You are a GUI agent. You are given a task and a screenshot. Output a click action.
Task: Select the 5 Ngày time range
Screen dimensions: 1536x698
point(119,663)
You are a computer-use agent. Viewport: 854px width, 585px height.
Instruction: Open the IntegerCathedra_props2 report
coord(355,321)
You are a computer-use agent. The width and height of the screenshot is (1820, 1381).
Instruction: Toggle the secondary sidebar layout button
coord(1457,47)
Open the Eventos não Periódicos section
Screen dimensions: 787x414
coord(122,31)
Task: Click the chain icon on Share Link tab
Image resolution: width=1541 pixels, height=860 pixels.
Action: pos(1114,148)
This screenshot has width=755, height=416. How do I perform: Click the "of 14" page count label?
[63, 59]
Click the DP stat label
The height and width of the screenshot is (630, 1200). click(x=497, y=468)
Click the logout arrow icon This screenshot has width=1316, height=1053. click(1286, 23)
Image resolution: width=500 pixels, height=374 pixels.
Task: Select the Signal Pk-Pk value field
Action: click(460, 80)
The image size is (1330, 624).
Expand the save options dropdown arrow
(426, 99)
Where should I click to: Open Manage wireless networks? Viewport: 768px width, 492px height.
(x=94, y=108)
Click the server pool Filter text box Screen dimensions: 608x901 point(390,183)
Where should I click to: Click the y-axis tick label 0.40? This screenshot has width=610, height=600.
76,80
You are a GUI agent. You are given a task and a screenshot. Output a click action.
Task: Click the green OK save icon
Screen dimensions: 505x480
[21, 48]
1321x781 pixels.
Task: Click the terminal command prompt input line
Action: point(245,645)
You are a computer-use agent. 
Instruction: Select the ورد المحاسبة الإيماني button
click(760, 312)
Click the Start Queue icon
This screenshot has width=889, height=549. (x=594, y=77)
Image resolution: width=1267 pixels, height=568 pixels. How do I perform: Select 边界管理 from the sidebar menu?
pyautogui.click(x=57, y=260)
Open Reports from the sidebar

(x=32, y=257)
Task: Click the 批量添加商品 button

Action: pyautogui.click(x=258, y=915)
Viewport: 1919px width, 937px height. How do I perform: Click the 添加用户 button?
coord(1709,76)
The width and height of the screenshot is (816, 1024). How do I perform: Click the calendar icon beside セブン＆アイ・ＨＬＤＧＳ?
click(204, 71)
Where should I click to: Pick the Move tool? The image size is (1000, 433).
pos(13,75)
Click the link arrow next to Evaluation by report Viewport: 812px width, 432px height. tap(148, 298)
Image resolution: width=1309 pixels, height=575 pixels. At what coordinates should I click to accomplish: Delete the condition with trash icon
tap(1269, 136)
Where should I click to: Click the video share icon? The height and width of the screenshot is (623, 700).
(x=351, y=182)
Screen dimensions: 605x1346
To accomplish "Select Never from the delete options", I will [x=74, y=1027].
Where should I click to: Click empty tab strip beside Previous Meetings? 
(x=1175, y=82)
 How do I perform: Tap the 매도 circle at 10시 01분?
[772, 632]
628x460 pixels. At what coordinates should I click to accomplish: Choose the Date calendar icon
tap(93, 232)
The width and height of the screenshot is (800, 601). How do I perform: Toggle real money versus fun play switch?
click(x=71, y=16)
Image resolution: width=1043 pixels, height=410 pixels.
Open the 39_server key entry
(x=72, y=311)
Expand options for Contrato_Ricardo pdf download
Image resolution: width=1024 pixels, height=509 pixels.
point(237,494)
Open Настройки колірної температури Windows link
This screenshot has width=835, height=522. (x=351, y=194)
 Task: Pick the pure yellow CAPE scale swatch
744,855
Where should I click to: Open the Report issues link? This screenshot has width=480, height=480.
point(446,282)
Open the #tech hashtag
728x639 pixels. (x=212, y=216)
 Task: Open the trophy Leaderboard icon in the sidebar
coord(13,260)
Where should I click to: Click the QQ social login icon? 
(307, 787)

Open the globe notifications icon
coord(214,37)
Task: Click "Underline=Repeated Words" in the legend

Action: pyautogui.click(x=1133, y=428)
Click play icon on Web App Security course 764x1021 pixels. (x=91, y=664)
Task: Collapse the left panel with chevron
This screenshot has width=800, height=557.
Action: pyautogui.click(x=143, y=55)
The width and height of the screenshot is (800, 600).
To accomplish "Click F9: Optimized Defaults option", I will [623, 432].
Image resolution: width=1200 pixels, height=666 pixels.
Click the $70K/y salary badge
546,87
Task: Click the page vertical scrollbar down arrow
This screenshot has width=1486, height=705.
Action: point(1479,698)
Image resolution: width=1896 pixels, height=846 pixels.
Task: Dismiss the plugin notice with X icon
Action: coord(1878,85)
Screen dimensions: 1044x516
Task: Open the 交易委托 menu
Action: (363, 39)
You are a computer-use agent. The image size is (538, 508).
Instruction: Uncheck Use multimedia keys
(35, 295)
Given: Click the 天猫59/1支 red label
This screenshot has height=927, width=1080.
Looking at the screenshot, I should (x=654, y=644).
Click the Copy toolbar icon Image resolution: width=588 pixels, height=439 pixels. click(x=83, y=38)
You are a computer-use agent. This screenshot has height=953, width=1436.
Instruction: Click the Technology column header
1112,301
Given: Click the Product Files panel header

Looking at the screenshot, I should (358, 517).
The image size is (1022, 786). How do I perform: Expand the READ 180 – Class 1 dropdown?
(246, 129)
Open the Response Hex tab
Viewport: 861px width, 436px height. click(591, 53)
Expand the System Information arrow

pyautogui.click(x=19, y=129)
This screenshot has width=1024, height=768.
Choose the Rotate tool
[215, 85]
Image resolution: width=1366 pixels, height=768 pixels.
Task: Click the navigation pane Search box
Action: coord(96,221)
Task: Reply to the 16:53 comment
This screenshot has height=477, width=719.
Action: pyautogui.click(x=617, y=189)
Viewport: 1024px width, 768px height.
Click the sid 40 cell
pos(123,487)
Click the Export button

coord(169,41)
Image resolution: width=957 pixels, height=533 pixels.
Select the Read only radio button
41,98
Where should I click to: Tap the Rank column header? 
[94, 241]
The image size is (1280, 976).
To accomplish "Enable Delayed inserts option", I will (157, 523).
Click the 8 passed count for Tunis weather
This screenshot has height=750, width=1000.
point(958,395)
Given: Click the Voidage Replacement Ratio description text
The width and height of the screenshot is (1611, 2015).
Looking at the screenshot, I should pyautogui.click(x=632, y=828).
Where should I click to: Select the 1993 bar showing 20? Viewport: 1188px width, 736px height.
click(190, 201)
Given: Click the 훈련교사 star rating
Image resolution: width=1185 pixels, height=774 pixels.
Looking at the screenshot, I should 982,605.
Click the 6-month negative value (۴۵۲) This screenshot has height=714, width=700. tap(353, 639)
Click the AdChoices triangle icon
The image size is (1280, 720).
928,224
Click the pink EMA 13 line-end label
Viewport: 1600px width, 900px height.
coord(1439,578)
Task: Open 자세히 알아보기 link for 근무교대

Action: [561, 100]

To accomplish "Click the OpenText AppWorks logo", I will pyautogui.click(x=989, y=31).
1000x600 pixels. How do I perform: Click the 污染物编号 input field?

◆ ◆ ◆ ◆ ◆ ◆ ◆

* **WHAT IS REQUIRED**:
Please write out the data again exactly as it stands.

* **EXPECTED OUTPUT**:
You are a GUI agent. You are given a task and a screenshot. Output a click action.
Task: Select the 5 Ngày time range
Screen dimensions: 1536x698
point(119,663)
You are a computer-use agent. Viewport: 854px width, 585px height.
Instruction: Open the IntegerCathedra_props2 report
coord(355,321)
You are a computer-use agent. The width and height of the screenshot is (1820, 1381).
Instruction: Toggle the secondary sidebar layout button
coord(1457,47)
Open the Eventos não Periódicos section
Screen dimensions: 787x414
coord(122,31)
Task: Click the chain icon on Share Link tab
Image resolution: width=1541 pixels, height=860 pixels.
Action: pos(1114,148)
This screenshot has width=755, height=416. How do I perform: Click the "of 14" page count label?
[63, 59]
Click the DP stat label
The height and width of the screenshot is (630, 1200). click(x=497, y=468)
Click the logout arrow icon This screenshot has width=1316, height=1053. click(1286, 23)
Image resolution: width=500 pixels, height=374 pixels.
Task: Select the Signal Pk-Pk value field
Action: click(460, 80)
The image size is (1330, 624).
Expand the save options dropdown arrow
(426, 99)
Where should I click to: Open Manage wireless networks? Viewport: 768px width, 492px height.
(x=94, y=108)
Click the server pool Filter text box Screen dimensions: 608x901 point(390,183)
Where should I click to: Click the y-axis tick label 0.40? This screenshot has width=610, height=600.
76,80
You are a GUI agent. You are given a task and a screenshot. Output a click action.
Task: Click the green OK save icon
Screen dimensions: 505x480
[21, 48]
1321x781 pixels.
Task: Click the terminal command prompt input line
Action: point(245,645)
You are a computer-use agent. 
Instruction: Select the ورد المحاسبة الإيماني button
click(760, 312)
Click the Start Queue icon
This screenshot has width=889, height=549. (x=594, y=77)
Image resolution: width=1267 pixels, height=568 pixels. How do I perform: Select 边界管理 from the sidebar menu?
pyautogui.click(x=57, y=260)
Open Reports from the sidebar

(x=32, y=257)
Task: Click the 批量添加商品 button

Action: pyautogui.click(x=258, y=915)
Viewport: 1919px width, 937px height. How do I perform: Click the 添加用户 button?
coord(1709,76)
The width and height of the screenshot is (816, 1024). How do I perform: Click the calendar icon beside セブン＆アイ・ＨＬＤＧＳ?
click(204, 71)
Where should I click to: Pick the Move tool? The image size is (1000, 433).
pos(13,75)
Click the link arrow next to Evaluation by report Viewport: 812px width, 432px height. tap(148, 298)
Image resolution: width=1309 pixels, height=575 pixels. At what coordinates should I click to accomplish: Delete the condition with trash icon
tap(1269, 136)
Where should I click to: Click the video share icon? The height and width of the screenshot is (623, 700).
(x=351, y=182)
Screen dimensions: 605x1346
To accomplish "Select Never from the delete options", I will [x=74, y=1027].
Where should I click to: Click empty tab strip beside Previous Meetings? 
(x=1175, y=82)
 How do I perform: Tap the 매도 circle at 10시 01분?
[772, 632]
628x460 pixels. At what coordinates should I click to accomplish: Choose the Date calendar icon
tap(93, 232)
The width and height of the screenshot is (800, 601). How do I perform: Toggle real money versus fun play switch?
click(x=71, y=16)
Image resolution: width=1043 pixels, height=410 pixels.
Open the 39_server key entry
(x=72, y=311)
Expand options for Contrato_Ricardo pdf download
Image resolution: width=1024 pixels, height=509 pixels.
point(237,494)
Open Настройки колірної температури Windows link
This screenshot has width=835, height=522. (x=351, y=194)
 Task: Pick the pure yellow CAPE scale swatch
744,855
Where should I click to: Open the Report issues link? This screenshot has width=480, height=480.
point(446,282)
Open the #tech hashtag
728x639 pixels. (x=212, y=216)
 Task: Open the trophy Leaderboard icon in the sidebar
coord(13,260)
Where should I click to: Click the QQ social login icon? 
(307, 787)

Open the globe notifications icon
coord(214,37)
Task: Click "Underline=Repeated Words" in the legend

Action: pyautogui.click(x=1133, y=428)
Click play icon on Web App Security course 764x1021 pixels. (x=91, y=664)
Task: Collapse the left panel with chevron
This screenshot has width=800, height=557.
Action: pyautogui.click(x=143, y=55)
The width and height of the screenshot is (800, 600).
To accomplish "Click F9: Optimized Defaults option", I will [623, 432].
Image resolution: width=1200 pixels, height=666 pixels.
Click the $70K/y salary badge
546,87
Task: Click the page vertical scrollbar down arrow
This screenshot has width=1486, height=705.
Action: point(1479,698)
Image resolution: width=1896 pixels, height=846 pixels.
Task: Dismiss the plugin notice with X icon
Action: coord(1878,85)
Screen dimensions: 1044x516
Task: Open the 交易委托 menu
Action: (363, 39)
You are a computer-use agent. The image size is (538, 508).
Instruction: Uncheck Use multimedia keys
(35, 295)
Given: Click the 天猫59/1支 red label
This screenshot has height=927, width=1080.
Looking at the screenshot, I should (x=654, y=644).
Click the Copy toolbar icon Image resolution: width=588 pixels, height=439 pixels. click(x=83, y=38)
You are a computer-use agent. This screenshot has height=953, width=1436.
Instruction: Click the Technology column header
1112,301
Given: Click the Product Files panel header

Looking at the screenshot, I should (358, 517).
The image size is (1022, 786). How do I perform: Expand the READ 180 – Class 1 dropdown?
(246, 129)
Open the Response Hex tab
Viewport: 861px width, 436px height. click(591, 53)
Expand the System Information arrow

pyautogui.click(x=19, y=129)
This screenshot has width=1024, height=768.
Choose the Rotate tool
[215, 85]
Image resolution: width=1366 pixels, height=768 pixels.
Task: Click the navigation pane Search box
Action: coord(96,221)
Task: Reply to the 16:53 comment
This screenshot has height=477, width=719.
Action: pyautogui.click(x=617, y=189)
Viewport: 1024px width, 768px height.
Click the sid 40 cell
pos(123,487)
Click the Export button

coord(169,41)
Image resolution: width=957 pixels, height=533 pixels.
Select the Read only radio button
41,98
Where should I click to: Tap the Rank column header? 
[94, 241]
The image size is (1280, 976).
To accomplish "Enable Delayed inserts option", I will (157, 523).
Click the 8 passed count for Tunis weather
This screenshot has height=750, width=1000.
point(958,395)
Given: Click the Voidage Replacement Ratio description text
The width and height of the screenshot is (1611, 2015).
Looking at the screenshot, I should pyautogui.click(x=632, y=828).
Where should I click to: Select the 1993 bar showing 20? Viewport: 1188px width, 736px height.
click(190, 201)
Given: Click the 훈련교사 star rating
Image resolution: width=1185 pixels, height=774 pixels.
Looking at the screenshot, I should 982,605.
Click the 6-month negative value (۴۵۲) This screenshot has height=714, width=700. tap(353, 639)
Click the AdChoices triangle icon
The image size is (1280, 720).
928,224
Click the pink EMA 13 line-end label
Viewport: 1600px width, 900px height.
coord(1439,578)
Task: Open 자세히 알아보기 link for 근무교대

Action: [561, 100]

To accomplish "Click the OpenText AppWorks logo", I will pyautogui.click(x=989, y=31).
1000x600 pixels. How do I perform: Click the 污染物编号 input field?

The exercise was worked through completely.